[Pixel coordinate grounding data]
┏━━
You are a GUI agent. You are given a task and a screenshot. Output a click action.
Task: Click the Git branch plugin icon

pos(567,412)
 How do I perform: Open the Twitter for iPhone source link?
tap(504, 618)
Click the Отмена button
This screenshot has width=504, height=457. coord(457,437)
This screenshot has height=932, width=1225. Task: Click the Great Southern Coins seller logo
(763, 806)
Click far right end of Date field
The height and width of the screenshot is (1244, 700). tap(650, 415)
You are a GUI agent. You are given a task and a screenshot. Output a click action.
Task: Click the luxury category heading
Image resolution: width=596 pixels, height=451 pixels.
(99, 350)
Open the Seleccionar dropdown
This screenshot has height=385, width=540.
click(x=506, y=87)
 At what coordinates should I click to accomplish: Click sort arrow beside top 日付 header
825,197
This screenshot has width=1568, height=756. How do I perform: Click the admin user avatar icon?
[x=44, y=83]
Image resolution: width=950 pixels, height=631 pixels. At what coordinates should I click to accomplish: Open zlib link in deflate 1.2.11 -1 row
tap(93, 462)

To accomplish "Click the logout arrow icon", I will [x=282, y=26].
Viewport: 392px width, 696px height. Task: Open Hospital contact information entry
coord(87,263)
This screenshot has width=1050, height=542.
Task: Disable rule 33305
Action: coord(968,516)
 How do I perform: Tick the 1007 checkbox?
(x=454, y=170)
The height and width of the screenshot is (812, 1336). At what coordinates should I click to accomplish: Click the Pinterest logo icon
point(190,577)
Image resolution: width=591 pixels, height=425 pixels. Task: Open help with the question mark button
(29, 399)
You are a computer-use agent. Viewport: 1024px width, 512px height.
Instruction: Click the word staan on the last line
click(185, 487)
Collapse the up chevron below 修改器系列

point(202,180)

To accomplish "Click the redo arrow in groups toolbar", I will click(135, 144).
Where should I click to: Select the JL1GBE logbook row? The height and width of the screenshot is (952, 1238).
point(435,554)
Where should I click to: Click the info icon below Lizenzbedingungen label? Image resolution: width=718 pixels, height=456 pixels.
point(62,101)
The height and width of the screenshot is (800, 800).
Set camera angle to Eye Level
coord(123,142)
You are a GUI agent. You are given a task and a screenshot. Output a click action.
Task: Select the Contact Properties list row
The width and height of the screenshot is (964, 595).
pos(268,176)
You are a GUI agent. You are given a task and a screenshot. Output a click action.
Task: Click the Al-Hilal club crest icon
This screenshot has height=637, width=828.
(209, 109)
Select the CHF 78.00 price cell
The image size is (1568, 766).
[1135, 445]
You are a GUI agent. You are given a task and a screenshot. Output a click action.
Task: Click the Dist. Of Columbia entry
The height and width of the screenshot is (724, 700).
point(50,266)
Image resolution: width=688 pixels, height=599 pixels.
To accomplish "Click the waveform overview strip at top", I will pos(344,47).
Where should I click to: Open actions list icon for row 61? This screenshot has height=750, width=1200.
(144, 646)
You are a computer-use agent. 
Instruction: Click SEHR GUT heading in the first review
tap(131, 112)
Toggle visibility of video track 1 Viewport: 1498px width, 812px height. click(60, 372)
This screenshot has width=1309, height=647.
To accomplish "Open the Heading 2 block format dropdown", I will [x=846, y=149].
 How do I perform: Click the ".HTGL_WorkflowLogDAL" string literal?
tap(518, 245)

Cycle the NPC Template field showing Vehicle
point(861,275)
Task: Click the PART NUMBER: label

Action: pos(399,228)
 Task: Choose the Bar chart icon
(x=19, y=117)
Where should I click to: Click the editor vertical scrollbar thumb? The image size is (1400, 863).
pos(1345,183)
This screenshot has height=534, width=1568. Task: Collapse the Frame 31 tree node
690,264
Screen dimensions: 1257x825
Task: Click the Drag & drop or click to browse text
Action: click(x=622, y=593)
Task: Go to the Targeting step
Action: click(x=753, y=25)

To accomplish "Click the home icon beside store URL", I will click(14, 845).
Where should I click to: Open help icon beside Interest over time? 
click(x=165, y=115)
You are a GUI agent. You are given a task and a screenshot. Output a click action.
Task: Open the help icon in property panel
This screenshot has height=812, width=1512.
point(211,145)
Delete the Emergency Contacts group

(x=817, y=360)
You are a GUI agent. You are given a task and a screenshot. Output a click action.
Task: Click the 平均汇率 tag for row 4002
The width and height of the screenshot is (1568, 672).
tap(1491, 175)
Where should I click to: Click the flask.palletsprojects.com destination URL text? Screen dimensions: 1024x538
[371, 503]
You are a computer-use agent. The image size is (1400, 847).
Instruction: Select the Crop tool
┗━━
_Problem requirements_.
Repeat every line of the data precisely.

_Response below_.
You are a GUI agent. You are given a task and a screenshot. Output a click action.
Task: Click the Git branch plugin icon

pos(567,412)
 How do I perform: Open the Twitter for iPhone source link?
tap(504, 618)
Click the Отмена button
This screenshot has width=504, height=457. coord(457,437)
This screenshot has height=932, width=1225. Task: Click the Great Southern Coins seller logo
(763, 806)
Click far right end of Date field
The height and width of the screenshot is (1244, 700). tap(650, 415)
You are a GUI agent. You are given a task and a screenshot. Output a click action.
Task: Click the luxury category heading
Image resolution: width=596 pixels, height=451 pixels.
(99, 350)
Open the Seleccionar dropdown
This screenshot has height=385, width=540.
click(x=506, y=87)
 At what coordinates should I click to accomplish: Click sort arrow beside top 日付 header
825,197
This screenshot has width=1568, height=756. How do I perform: Click the admin user avatar icon?
[x=44, y=83]
Image resolution: width=950 pixels, height=631 pixels. At what coordinates should I click to accomplish: Open zlib link in deflate 1.2.11 -1 row
tap(93, 462)

To accomplish "Click the logout arrow icon", I will [x=282, y=26].
Viewport: 392px width, 696px height. Task: Open Hospital contact information entry
coord(87,263)
This screenshot has width=1050, height=542.
Task: Disable rule 33305
Action: coord(968,516)
 How do I perform: Tick the 1007 checkbox?
(x=454, y=170)
The height and width of the screenshot is (812, 1336). At what coordinates should I click to accomplish: Click the Pinterest logo icon
point(190,577)
Image resolution: width=591 pixels, height=425 pixels. Task: Open help with the question mark button
(29, 399)
You are a computer-use agent. Viewport: 1024px width, 512px height.
Instruction: Click the word staan on the last line
click(185, 487)
Collapse the up chevron below 修改器系列

point(202,180)

To accomplish "Click the redo arrow in groups toolbar", I will click(135, 144).
Where should I click to: Select the JL1GBE logbook row? The height and width of the screenshot is (952, 1238).
point(435,554)
Where should I click to: Click the info icon below Lizenzbedingungen label? Image resolution: width=718 pixels, height=456 pixels.
point(62,101)
The height and width of the screenshot is (800, 800).
Set camera angle to Eye Level
coord(123,142)
You are a GUI agent. You are given a task and a screenshot. Output a click action.
Task: Select the Contact Properties list row
The width and height of the screenshot is (964, 595).
pos(268,176)
You are a GUI agent. You are given a task and a screenshot. Output a click action.
Task: Click the Al-Hilal club crest icon
This screenshot has height=637, width=828.
(209, 109)
Select the CHF 78.00 price cell
The image size is (1568, 766).
[1135, 445]
You are a GUI agent. You are given a task and a screenshot. Output a click action.
Task: Click the Dist. Of Columbia entry
The height and width of the screenshot is (724, 700).
point(50,266)
Image resolution: width=688 pixels, height=599 pixels.
To accomplish "Click the waveform overview strip at top", I will pos(344,47).
Where should I click to: Open actions list icon for row 61? This screenshot has height=750, width=1200.
(144, 646)
You are a computer-use agent. 
Instruction: Click SEHR GUT heading in the first review
tap(131, 112)
Toggle visibility of video track 1 Viewport: 1498px width, 812px height. click(60, 372)
This screenshot has width=1309, height=647.
To accomplish "Open the Heading 2 block format dropdown", I will [x=846, y=149].
 How do I perform: Click the ".HTGL_WorkflowLogDAL" string literal?
tap(518, 245)

Cycle the NPC Template field showing Vehicle
point(861,275)
Task: Click the PART NUMBER: label

Action: pos(399,228)
 Task: Choose the Bar chart icon
(x=19, y=117)
Where should I click to: Click the editor vertical scrollbar thumb? The image size is (1400, 863).
pos(1345,183)
This screenshot has height=534, width=1568. Task: Collapse the Frame 31 tree node
690,264
Screen dimensions: 1257x825
Task: Click the Drag & drop or click to browse text
Action: click(x=622, y=593)
Task: Go to the Targeting step
Action: click(x=753, y=25)

To accomplish "Click the home icon beside store URL", I will click(14, 845).
Where should I click to: Open help icon beside Interest over time? 
click(x=165, y=115)
You are a GUI agent. You are given a task and a screenshot. Output a click action.
Task: Open the help icon in property panel
This screenshot has height=812, width=1512.
point(211,145)
Delete the Emergency Contacts group

(x=817, y=360)
You are a GUI agent. You are given a task and a screenshot. Output a click action.
Task: Click the 平均汇率 tag for row 4002
The width and height of the screenshot is (1568, 672).
tap(1491, 175)
Where should I click to: Click the flask.palletsprojects.com destination URL text? Screen dimensions: 1024x538
[371, 503]
You are a computer-use agent. The image size is (1400, 847).
Instruction: Select the Crop tool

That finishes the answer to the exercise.